Your assignment:
A word-for-word copy of the records that follow is needed, with every picture omitted.

━━━━━ Task input

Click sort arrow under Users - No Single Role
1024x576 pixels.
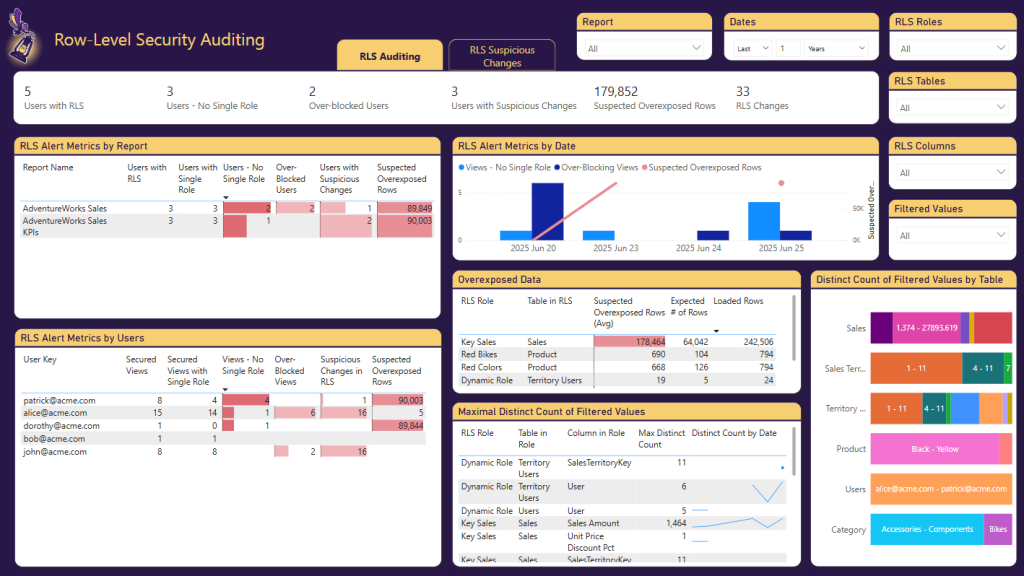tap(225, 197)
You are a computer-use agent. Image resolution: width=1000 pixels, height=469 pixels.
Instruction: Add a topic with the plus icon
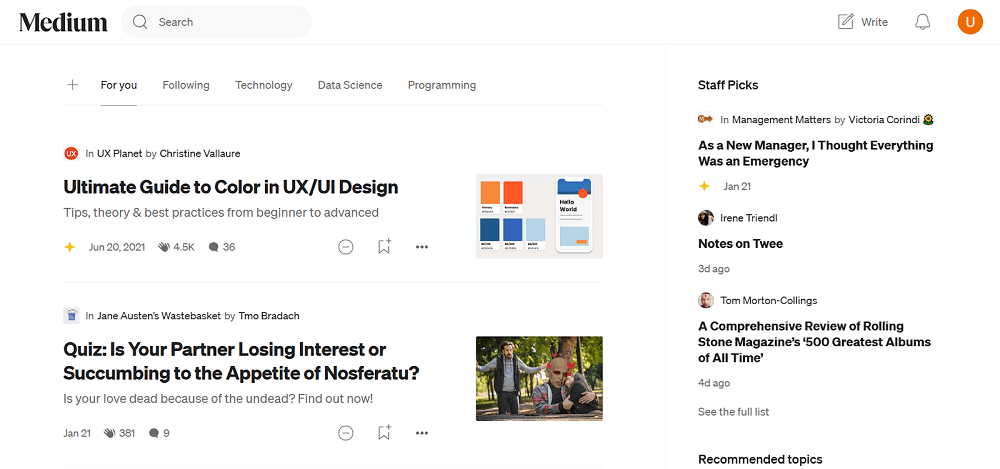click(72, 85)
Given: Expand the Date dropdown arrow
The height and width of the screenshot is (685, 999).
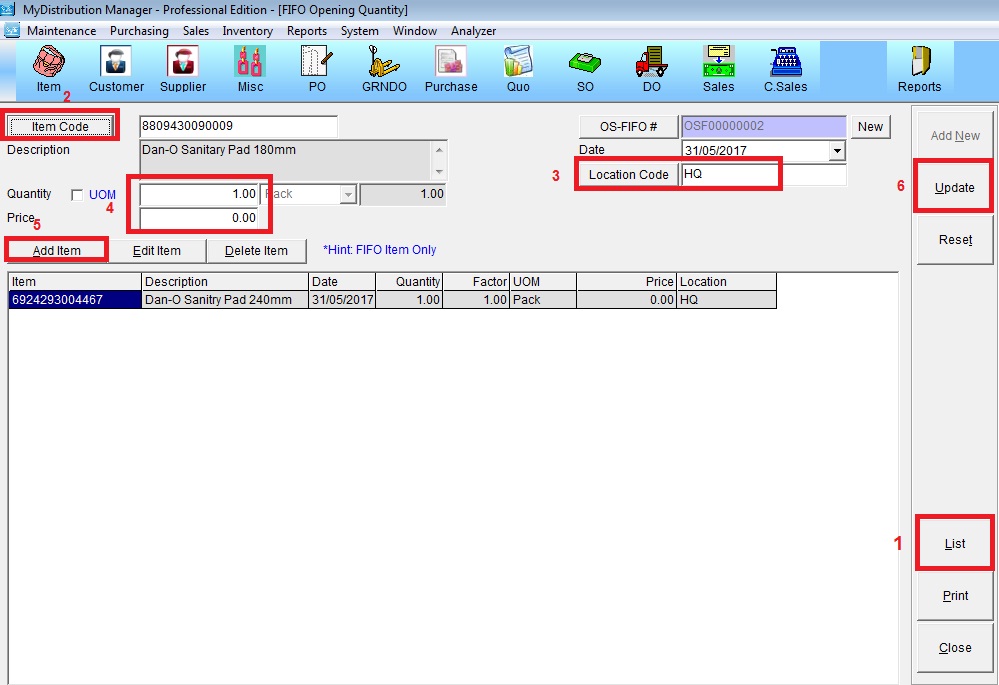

━━━━━━━━━━

Completed task:
Click sort arrow under Users - No Single Role
1024x576 pixels.
tap(225, 197)
You are a computer-use agent. Image resolution: width=1000 pixels, height=469 pixels.
Instruction: Add a topic with the plus icon
click(72, 85)
Given: Expand the Date dropdown arrow
The height and width of the screenshot is (685, 999).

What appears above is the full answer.